More than 150 representatives of law enforcement, justice, the financial intelligence sector and the private sector from 20 piracy affected countries met earlier this month to jointly express continued support for suppressing all forms of maritime crime.
The high level gathering was hosted by the EU, under the auspices of its Critical Maritime Routes Programme, and Interpol in Brussels.
The meeting identified priorities for the EU and international bodies to better promote maritime governance and security and enforce links between law enforcement and financial intelligence services.

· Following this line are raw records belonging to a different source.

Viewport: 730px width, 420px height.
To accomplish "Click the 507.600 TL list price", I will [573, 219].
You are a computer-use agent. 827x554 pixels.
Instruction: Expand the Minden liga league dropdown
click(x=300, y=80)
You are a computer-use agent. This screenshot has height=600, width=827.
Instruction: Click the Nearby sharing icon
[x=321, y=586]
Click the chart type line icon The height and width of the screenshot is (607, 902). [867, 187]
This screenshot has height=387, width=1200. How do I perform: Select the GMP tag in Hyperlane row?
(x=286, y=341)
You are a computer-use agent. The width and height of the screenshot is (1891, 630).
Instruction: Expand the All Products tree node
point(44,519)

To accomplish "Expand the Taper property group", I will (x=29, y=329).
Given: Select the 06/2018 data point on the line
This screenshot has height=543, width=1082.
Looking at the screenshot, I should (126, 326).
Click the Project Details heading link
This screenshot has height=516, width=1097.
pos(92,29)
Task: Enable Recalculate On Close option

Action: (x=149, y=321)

Organised crime at sea manifests itself in a variety of ways: piracy and armed robbery at sea, a number of cross-border and organised crimes including seaborne trafficking of arms, narcotics and people, as well as illegal and unregulated fishing. These crimes cost the global economy billions of euros, but of greater concern than the financial cost is the threat maritime crime poses to human security. The growth in criminal groups, enriched by the proceeds of maritime crime, has caused an increase in violence and insecurity in a host of littoral nations.
While piracy may have decreased with the decline of Somali piracy, it remains a key global challenge. The EU remains in the forefront of the Contact Group on Piracy off the Coast of Somalia (CGPCS) efforts this year as the chair of this international forum.
Maciej Popowski, Deputy Executive Secretary General of the European External Action Service said in his opening remarks “while the EU is leading a prominent international naval effort to counter Somali piracy, Operation Atalanta, a long term and sustainable response to the challenges of maritime crime will require hitting criminals where it hurts the most: their profits”.
The EU and its member states have a critical role to play as this is not just a security challenge, but an essential part of the EU’s development engagement with key regions. Marcus Cornaro, Deputy Director-General of the European Commission’s EuropeAid, noted “we need to assist partner countries addressing the systemic economic and social factors that cause maritime crime, not only in the Horn of Africa, but also in other regions at risk such as the Gulf of Guinea and in South-East Asia”.
This must be a co-ordinated effort, with the EU and international community working in support of national and regional bodies in the affected regions. Interpol President, Mireille Ballestrazzi, emphasised “to participate effectively in the fight against maritime crime, we must anticipate the threats and respond in a co-ordinated manner”.